# Metric Taper Adapter Sleeve



## Royal Viking (Jul 23, 2010)

I was not sure where to post my question. I have a taper at the end of a crankshaft that (if I did this right) I measured a change of 2mm in diameter over the length of 10mm. The large end is 22.5mm in diameter. I have a CTV clutch that has a taper of 1mm per 10mm length. The large end is 30mm in diameter. I have to admit that even with the best tools I am challenged to do this right. I had hoped to find someone who may make adapters by searching online. I think I have it worked out to turn the adapter. The first crankshaft failed because the smaller taper did not fit properly (the clutch actually wobbles on the crank when pulled from side to side). I realize already that it may take me several tries to turn both tapers correctly to make the adapter. I have a 9"Southbend and am making a boring bar to do the ID of the adapter.

The adapter looks similar to this:
http://www.denniskirk.com/jsp/product_catalog/Product.jsp?productId=p3842

I bought the project as a basket case in 1993 and I finally have the time to work on it. The crankshaft failed and the owner had given up on it.

Any help is deeply appreciated.


----------



## BillTodd (Jul 24, 2010)

I would do it this way (Assuming you know what the tapers are supposed to be) :

[or would have done it had I still owned a SB9  ]

*Machining the Internal Taper *

Part 1 - make an arbour

1 - face and centre drill a piece of steel bar stock for an arbour (doesn't have to be special steel just something that turns nicely - While facing double check your tool height). Make sure it's long enough to hold the adaptor and fixing (see below) with a parallel section to set the external taper 

2 - mount it between centres and surface (turn it down) to slightly larger than the maximum internal diameter of your taper.

3 - set the compound slide using a sine-bar referenced to the newly turned arbour blank. Set the angle ready to bore the internal taper (i.e. going in towards the chuck).

 This is how Frank Ford does it on his Hardinge copy http://www.frets.com/HomeShopTech/Tooling/LatheSineFixture/sinefixture.html . On a Southbend you'll need to reference to the dovetail (either to the edge or to a gauge pin sitting in the V of the dovetail). 

4 - turn down a short section at the chuck end to less than the minimum diameter of the internal taper.

If it isn't a self-holding taper you'll need to find a way to hold the adapter onto you arbour (i.e. thread the small end for a nut)

5 - cut the taper onto the arbour using the newly set compound slide.

6 - check the new arbour (measuring it against the crank taper.

Part 2 - machine the internal taper

You know how to do this 

*Machining the External Taper *

1 - set the compound using a sine-bar as above. Either using the parallel section of your arbour or a test bar held between centres

2 - mount the adapter onto the arbour and turn the external taper - be careful checking the out side diameters (BTDT - several times : )

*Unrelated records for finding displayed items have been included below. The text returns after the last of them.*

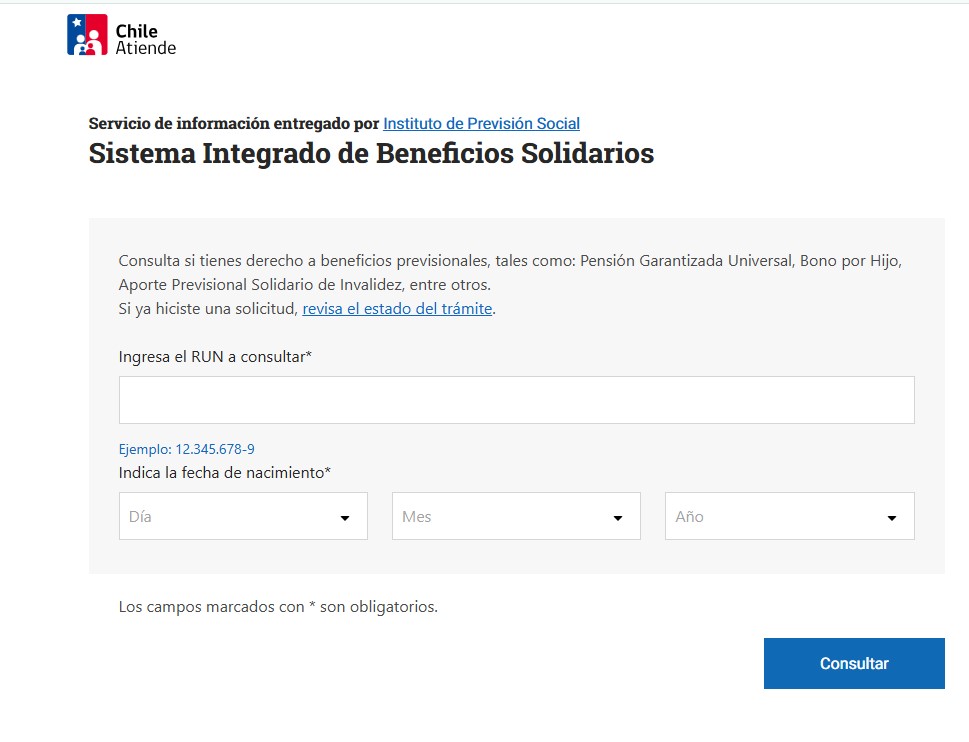Follow the "revisa el estado del trámite" link
This screenshot has height=742, width=969.
[x=397, y=309]
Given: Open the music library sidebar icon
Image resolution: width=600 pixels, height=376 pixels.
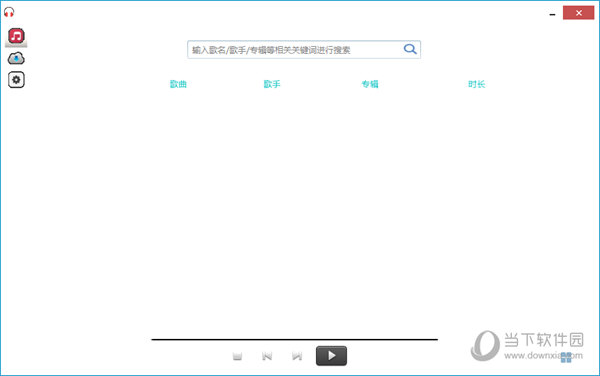Looking at the screenshot, I should [x=16, y=36].
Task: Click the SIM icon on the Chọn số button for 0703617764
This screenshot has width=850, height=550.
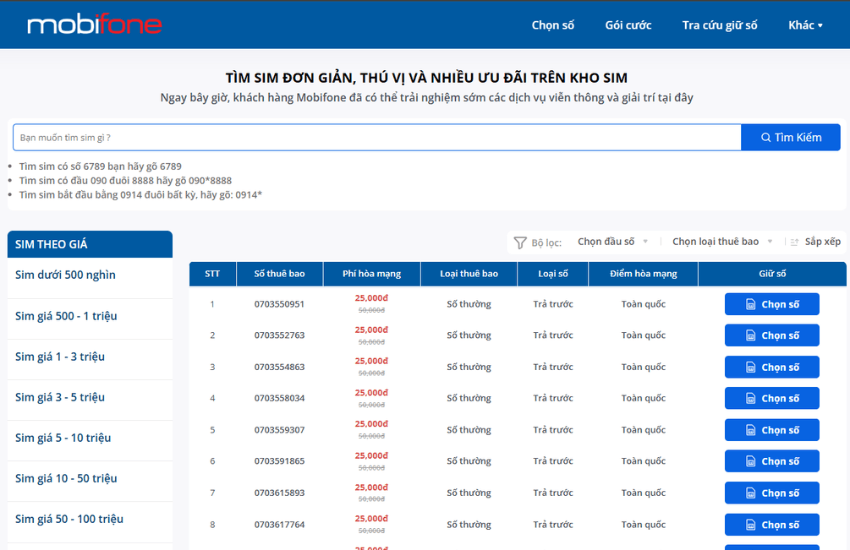Action: pos(751,525)
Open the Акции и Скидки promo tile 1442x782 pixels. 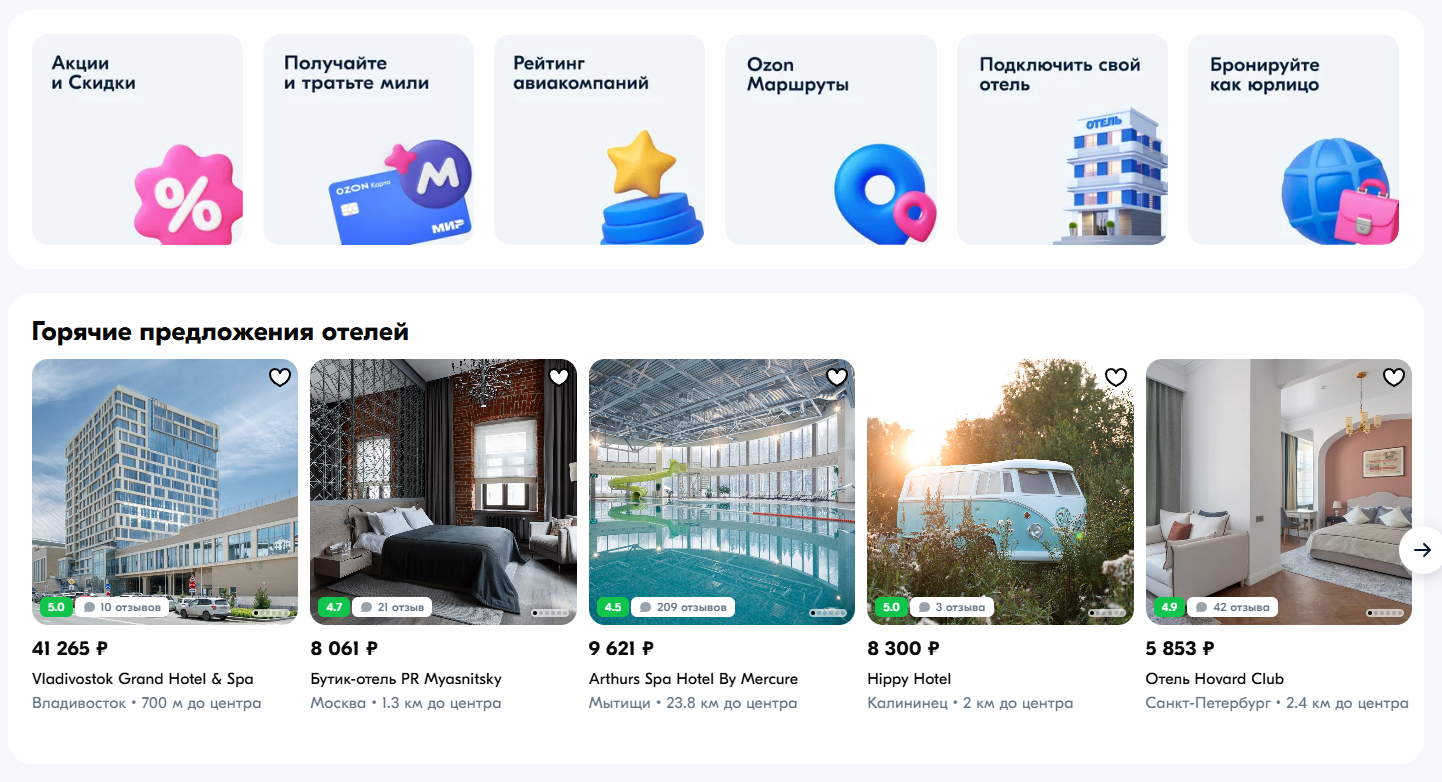137,139
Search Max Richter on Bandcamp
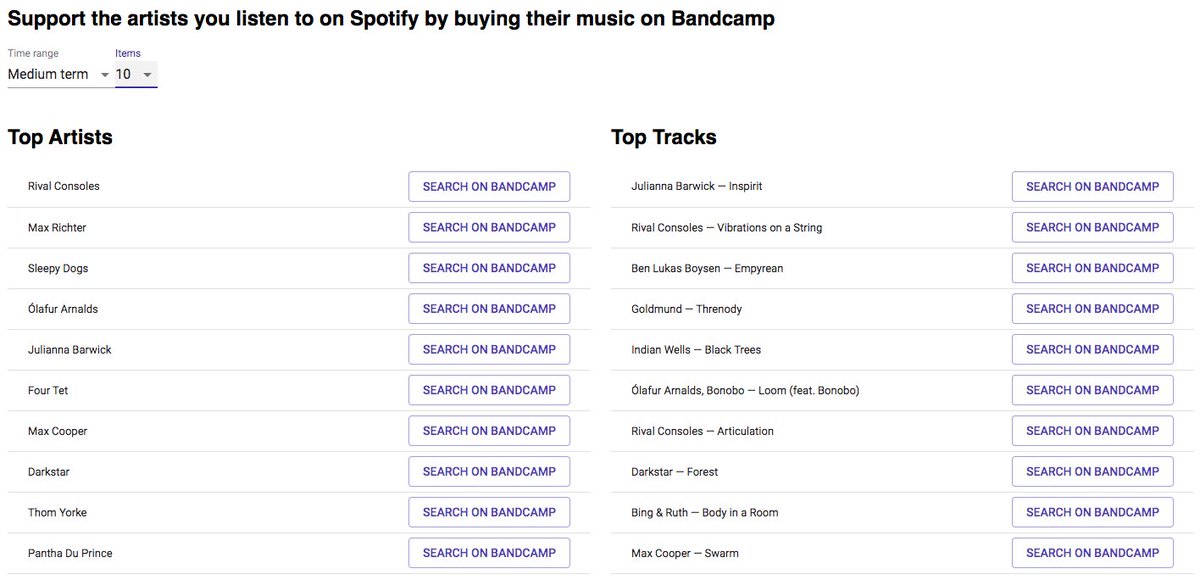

An alternative, would be to bore the CVT to parallel and press fit a new taper. A friend of mine will have to do this to fit a CVT to a Ducati diesel engine, because the taper on the French made CVT is smaller than the crank.

Bill


----------



## Royal Viking (Jul 24, 2010)

Thanks Bill!

I was thinking I could get it close and after trial and error get the angle cut (I realized that it could be a lot of attempts as well). I do not have a sine bar at this time. It seems simple enough to set the angle using this method.

I do have the end of the crankshaft that broke off. It has enough of the straight end of the crankshaft left that I can use in the chuck instead of making an arbor.

Could I use the stub end and a dial indicator to set the compound angle? I don't know if that is enough distance to get a proper angle as it is just over an inch in length.


----------



## BillTodd (Jul 24, 2010)

> I was thinking I could get it close and after trial and error get the angle cut


I've used that method once - I generated a lot of swarf :big:

But, having the stub end is really handy 



> Could I use the stub end and a dial indicator to set the compound angle?



Yes you can do (I have done the same to match the nose angle on my Hardinge lathe, that's about 1 1/2" long). Obviously, it's vital to get the indicator exactly at centre height (ask me how I know ) Tweak it until the needle does not move over the whole length

You'll need to grip the stub in a 4JC and dial it in. 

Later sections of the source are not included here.